Ceci dit, j’ai observé récemment de l’intérêt spontané pour des apprentissages, ce qui me rassure.
Et je crois qu’elle n’accrochait pas du tout avec l’alphabet mobile. Elle ne voyait peut-être pas le lien avec la lecture ni avec l’écriture. J’ai quand même essayé les mots secrets, et elle aime et en redemande !
Je suis d’accord pour le lâcher prise, mais ça n’est pas évident avec la perspective du CP l’année prochaine. On a gardé le contact avec son école et ils ont fait des lignes d’écriture en cursive de toutes les lettres, alors que ma fille n’a pas envie de tracer les lettres, même dans la semoule.
Écrire c’est communiquer. Ici, nos enfants jouent au facteur et s’écrivent des messages. L’un de mes enfants s’est mis à écrire ce qu’il voulait manger (jeu du restaurant et de la commande aussi) ou ils écrivent ce qu’ils aimeraient faire (ils ont une enveloppe pour leurs envies). Certains enfants aiment recopier. Peut-être qu’il lui faut une activité qui fait sens.
Merci beaucoup @ABC pour tes commentaires.
"Laisser faire ne signifie pas ne rien faire."
Cette phrase résume bien ma problématique.
Quel équilibre entre les apprentissages autonomes (ou unschooling) et la préparation de l’adulte ?
Je suis un peu perdue entre l’approche de Céline Alvarez et celle de André Stern par exemple. Je n’arrive pas à faire la jonction entre les deux.
Faut-il imposer aux enfants des “présentations” , ou peut-être juste avoir du matériel sous la main pour quand enfin il s’y intéressera ?
Ici c’est plus ta deuxième option, j’ai en réserve et je sors quand c’est opportun ou parfois les enfants se servent !
C’est comme un fil directeur disponible à tout moment. J’essaie d’anticiper pour être prête et sinon c’est énormément d’improvisation.
Il me semble qu’André Stern prône le fait de faire participer l’enfant à la vie de sa famille (quotidienne, culturelle, sociale) et que c’est ainsi que l’enfant trouvera tout ce dont il a besoin d’apprendre.
Tout cela est bien beau lorsque nos parents fréquentent des artistes, intellectuels… Qu’il y a France Culture ou Bach en fond dans le salon. Et encore, cela n’en fait-il pas des personnes qui pensent que c’est cela La Culture et qui ne reconnaissent pas celle du berger de haute montagne capable de nommer toute la faune et la flore de son environnement, de savoir lire dans le ciel si le temps va changer…

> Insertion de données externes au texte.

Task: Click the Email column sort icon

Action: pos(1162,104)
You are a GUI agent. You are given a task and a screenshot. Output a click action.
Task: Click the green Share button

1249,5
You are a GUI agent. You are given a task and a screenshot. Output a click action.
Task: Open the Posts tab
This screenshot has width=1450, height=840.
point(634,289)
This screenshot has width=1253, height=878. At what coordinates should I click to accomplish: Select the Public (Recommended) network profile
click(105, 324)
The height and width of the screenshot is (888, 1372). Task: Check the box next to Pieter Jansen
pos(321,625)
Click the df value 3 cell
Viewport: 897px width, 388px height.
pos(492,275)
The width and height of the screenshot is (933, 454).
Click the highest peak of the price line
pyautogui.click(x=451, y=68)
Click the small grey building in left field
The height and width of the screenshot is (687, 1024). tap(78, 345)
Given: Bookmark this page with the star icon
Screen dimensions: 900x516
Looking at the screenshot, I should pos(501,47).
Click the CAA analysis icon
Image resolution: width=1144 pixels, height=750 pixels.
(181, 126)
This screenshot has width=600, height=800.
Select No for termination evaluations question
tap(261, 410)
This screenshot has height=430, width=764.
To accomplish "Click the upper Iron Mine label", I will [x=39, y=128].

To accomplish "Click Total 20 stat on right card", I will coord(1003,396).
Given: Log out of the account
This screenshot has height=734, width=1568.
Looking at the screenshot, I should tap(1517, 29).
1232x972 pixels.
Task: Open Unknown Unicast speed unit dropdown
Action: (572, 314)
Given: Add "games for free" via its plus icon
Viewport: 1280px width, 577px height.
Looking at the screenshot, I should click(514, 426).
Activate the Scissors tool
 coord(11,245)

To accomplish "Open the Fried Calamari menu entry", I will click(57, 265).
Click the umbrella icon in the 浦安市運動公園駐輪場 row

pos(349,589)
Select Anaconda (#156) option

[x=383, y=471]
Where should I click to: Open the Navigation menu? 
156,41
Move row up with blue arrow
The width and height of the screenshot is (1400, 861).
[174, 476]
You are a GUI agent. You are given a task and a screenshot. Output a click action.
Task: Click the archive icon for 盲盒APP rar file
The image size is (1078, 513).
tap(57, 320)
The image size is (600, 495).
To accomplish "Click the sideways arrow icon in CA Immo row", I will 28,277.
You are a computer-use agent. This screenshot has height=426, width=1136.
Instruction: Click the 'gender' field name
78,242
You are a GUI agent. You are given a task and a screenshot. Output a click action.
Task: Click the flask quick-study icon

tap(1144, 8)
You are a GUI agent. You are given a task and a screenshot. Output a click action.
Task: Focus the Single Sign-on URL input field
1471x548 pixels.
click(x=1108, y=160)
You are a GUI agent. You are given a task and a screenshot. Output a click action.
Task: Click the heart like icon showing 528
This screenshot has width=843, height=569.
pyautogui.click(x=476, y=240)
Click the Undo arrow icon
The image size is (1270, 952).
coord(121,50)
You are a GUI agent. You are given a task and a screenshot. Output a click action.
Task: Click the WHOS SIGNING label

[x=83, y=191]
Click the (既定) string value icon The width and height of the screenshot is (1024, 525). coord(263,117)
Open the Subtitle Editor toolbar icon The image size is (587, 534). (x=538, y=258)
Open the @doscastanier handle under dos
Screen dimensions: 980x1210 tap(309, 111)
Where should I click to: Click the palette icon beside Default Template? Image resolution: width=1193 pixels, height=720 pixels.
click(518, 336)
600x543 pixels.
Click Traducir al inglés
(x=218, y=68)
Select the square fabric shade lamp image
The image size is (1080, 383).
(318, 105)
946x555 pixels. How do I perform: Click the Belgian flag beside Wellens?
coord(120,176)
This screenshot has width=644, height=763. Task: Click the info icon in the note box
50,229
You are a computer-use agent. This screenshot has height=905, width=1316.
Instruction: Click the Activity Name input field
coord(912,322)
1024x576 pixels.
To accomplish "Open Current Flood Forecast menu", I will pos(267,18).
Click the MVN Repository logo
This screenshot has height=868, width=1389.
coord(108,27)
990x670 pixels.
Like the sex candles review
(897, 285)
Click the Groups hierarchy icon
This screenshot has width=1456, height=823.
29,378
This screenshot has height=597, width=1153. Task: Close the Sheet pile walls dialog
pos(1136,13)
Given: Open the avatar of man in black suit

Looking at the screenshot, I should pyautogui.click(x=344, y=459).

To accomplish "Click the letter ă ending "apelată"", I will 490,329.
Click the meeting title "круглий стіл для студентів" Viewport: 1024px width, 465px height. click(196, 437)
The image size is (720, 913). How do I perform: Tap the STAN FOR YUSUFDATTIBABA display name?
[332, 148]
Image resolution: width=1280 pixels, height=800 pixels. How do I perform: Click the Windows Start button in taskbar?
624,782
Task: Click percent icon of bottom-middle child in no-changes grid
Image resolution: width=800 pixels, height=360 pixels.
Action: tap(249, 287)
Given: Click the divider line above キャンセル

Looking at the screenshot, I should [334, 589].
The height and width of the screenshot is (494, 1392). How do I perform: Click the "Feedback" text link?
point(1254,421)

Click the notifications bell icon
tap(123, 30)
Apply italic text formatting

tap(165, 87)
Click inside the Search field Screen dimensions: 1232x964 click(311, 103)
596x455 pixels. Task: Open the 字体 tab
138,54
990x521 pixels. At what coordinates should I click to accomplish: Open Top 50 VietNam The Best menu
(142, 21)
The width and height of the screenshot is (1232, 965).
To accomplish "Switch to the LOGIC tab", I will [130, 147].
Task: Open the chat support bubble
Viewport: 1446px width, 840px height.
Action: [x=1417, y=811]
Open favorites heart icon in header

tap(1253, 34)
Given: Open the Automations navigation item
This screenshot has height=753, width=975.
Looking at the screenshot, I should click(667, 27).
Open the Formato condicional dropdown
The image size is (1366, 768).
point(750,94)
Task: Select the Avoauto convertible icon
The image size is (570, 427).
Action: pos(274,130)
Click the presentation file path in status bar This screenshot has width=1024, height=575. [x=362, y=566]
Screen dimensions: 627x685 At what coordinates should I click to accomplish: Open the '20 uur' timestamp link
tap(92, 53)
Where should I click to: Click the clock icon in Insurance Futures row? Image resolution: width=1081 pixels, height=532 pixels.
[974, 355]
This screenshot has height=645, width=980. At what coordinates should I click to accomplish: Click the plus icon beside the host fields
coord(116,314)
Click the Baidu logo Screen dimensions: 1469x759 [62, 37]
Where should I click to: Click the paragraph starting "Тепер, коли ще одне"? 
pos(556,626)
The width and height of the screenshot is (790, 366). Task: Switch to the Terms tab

Voilà la différence entre mon approche d’enseignante du public (qui s’est appropriée à sa sauce celle de Céline Alvarez) et l’approche du unschooling.
Chaque enfant bénéficie de ce que son environnement lui apporte. La qualité du unschooling, si tant est que l’on puisse étiqueter de la sorte un processus aussi indéfinissable, comme celle de n’importe quel mode éducatif dépend de la diversité des possibilités qui s’offrent à l’enfant et de l’attention qu’on lui porte. Mais avant tout, ce qui caractérise le unschooling c’est l’unicité propre à l’enfant et à sa personnalité. Il apprend en vivant naturellement. C’est lui qui guide, l’adulte ne cloisonne pas, ne prépare pas à l’avance un chemin tout tracé. Il observe, écoute, accompagne, fournit, échange et partage. Ce mode éducatif sous-entend une grande réactivité pour suivre les méandres choisis par l’enfant et est sans limite. L’enfant papillonne et l’adulte est là pour répondre aux questions, expliquer, illustrer, nommer les choses…C’est ici que j’ai pu constater avec joie et espoir que certaines pratiques de classe pouvaient s’approcher de ce processus naturel d’apprentissage
Je ne pense pas que le unschooling soit limité, je pense qu’il n’est pas généralisable parce que toutes les familles ne possèdent pas un milieu suffisamment porteur.
Il suffit de voir ce qu’il se passe actuellement avec la continuité pédagogique. Malgré le travail acharné des enseignants qui passent énormément de temps devant les écrans et au téléphone pour accompagner au mieux les familles, les inégalités scolaires se creusent à cause des inégalités dans la capacité des familles à accompagner les enfants.
Et en fait si, je pense que le unschooling est limité. Il se heurte aux propres limites de l’adulte qui accompagne l’enfant. En fonction des familles, la limite sera plus ou moins éloignée. Mais pour parler trivialement, l’enfant n’entendra qu’un son de cloche, celui de sa famille et de son cercle de proches. Pour moi, l’école doit être un lieu d’ouverture.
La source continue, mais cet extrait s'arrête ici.